Cette annonce est d’autant plus choquante que le ministère affirmait qu’un processus de rédaction d’une instruction concernant l’incarcération des personnes trans était en cours depuis 2018. Dans une correspondance transmise le 13 septembre 2021 à la ministre en fonction, Geneviève Guilbault, la LDL intimait à cet égard le ministère d’adopter une instruction permettant de reconnaître et de protéger les droits des personnes trans et non binaires incarcérées. Pour y parvenir, la LDL insistait sur la nécessité que cette instruction soit élaborée en collaboration avec des organisations de défense des droits et du milieu communautaire, ce que le ministère n’a pas fait comme en atteste la surprise généralisée suivant son annonce du 18 juin 2025.

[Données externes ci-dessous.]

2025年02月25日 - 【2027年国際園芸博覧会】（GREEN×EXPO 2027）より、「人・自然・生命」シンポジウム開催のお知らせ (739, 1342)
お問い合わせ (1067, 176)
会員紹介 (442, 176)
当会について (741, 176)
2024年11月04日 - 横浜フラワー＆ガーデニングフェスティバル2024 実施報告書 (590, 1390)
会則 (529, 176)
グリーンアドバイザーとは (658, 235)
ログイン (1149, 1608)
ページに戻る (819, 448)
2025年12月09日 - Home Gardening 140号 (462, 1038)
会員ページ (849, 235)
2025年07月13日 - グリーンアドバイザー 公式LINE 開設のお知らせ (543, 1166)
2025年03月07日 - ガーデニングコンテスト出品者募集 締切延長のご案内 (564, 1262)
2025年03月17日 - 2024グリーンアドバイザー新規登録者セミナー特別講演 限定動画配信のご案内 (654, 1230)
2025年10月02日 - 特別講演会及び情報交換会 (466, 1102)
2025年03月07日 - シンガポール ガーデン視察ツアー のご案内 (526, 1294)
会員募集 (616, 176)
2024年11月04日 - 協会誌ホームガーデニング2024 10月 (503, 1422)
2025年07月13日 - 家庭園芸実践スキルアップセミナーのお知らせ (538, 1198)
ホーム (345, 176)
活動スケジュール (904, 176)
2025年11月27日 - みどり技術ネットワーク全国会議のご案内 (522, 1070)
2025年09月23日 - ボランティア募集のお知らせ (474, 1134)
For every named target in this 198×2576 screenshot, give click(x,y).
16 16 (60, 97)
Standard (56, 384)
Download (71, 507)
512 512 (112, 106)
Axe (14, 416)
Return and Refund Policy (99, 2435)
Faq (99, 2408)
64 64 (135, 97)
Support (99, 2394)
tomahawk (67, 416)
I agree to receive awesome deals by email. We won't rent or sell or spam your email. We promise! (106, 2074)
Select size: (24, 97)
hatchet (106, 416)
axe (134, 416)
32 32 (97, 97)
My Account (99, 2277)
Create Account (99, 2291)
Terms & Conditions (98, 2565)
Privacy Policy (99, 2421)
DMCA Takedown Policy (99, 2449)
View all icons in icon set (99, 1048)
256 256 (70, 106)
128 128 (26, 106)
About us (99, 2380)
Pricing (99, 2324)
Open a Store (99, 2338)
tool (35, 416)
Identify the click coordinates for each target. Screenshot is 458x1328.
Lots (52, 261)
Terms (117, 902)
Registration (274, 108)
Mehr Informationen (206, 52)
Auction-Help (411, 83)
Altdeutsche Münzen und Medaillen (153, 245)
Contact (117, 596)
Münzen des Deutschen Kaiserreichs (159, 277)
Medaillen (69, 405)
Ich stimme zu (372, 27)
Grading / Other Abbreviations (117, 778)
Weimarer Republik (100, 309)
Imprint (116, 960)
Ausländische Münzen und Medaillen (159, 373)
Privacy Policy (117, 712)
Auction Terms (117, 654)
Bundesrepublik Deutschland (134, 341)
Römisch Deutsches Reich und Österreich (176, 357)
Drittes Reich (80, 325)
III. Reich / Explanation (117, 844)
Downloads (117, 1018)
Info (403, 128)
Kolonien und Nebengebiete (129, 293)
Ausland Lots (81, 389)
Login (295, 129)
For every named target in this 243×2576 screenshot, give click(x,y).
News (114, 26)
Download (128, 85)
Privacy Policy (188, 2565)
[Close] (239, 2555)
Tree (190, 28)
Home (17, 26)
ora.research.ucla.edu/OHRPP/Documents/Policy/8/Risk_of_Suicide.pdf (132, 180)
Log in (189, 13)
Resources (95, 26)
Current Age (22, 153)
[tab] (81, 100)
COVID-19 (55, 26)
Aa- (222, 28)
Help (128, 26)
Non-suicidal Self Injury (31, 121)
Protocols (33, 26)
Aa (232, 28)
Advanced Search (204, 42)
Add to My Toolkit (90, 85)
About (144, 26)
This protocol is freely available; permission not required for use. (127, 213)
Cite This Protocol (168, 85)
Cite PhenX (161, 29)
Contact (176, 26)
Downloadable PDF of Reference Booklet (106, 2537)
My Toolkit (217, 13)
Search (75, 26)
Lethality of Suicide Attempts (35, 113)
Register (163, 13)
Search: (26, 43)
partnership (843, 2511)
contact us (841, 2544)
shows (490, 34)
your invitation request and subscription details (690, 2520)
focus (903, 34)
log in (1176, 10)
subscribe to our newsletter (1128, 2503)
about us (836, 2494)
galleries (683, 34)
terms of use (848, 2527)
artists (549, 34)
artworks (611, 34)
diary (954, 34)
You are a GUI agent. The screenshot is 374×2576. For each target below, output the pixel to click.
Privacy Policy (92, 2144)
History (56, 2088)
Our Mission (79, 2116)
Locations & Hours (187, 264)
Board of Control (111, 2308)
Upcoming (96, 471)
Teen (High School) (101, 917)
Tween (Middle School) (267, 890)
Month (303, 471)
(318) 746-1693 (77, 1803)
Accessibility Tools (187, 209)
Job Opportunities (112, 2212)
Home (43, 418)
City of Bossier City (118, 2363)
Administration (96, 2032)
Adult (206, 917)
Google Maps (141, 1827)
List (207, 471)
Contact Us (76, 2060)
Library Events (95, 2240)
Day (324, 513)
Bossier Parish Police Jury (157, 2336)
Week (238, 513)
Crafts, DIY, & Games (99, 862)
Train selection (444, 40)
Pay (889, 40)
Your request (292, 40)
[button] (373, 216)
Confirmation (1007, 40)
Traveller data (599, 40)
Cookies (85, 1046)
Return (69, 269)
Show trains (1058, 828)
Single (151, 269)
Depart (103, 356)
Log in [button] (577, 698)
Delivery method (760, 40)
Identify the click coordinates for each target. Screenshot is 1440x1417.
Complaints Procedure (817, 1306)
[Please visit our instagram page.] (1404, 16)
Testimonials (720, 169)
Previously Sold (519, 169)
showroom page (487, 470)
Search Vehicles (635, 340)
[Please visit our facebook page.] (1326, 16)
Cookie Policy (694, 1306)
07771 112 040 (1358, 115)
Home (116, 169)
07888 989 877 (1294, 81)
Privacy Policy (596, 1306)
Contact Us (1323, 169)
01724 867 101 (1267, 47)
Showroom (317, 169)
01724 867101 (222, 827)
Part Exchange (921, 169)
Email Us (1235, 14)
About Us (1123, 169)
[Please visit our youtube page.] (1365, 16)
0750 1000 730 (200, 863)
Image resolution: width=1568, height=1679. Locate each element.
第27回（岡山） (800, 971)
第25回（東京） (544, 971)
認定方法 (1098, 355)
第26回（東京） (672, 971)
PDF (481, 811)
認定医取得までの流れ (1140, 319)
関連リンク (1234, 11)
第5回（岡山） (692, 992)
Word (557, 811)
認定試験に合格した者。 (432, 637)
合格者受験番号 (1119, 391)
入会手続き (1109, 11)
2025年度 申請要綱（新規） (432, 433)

Cette annonce a été critiquée sur plusieurs fronts et à juste titre. Le fait que le gouvernement ignore dans ce cas les recommandations du rapport du « Comité de sages », qui appelle sans équivoque au respect de l’auto-identification des personnes trans pour le choix du lieu de détention, soulève des questions sur l’imprévisibilité des décisions gouvernementales à venir ainsi que de l’instrumentalisation du rapport à des fins de politique partisane.


[1] Conseil des droits de l’homme, Quarante-septième session, « Droit et inclusion, Rapport de l’Expert indépendant chargé de la question de la protection contre la violence et la discrimination liées à l’orientation sexuelle et à l’identité de genre, Victor Madrigal-Borloz », A/HRC/47/2, juillet 2021.

[2] Assemblée générale des Nations Unies, « Rapport de l’expert indépendant sur la protection contre la violence et la discrimination fondées sur l’orientation sexuelle et l’identité de genre », Note du secrétariat, A/73/152, juillet 2018.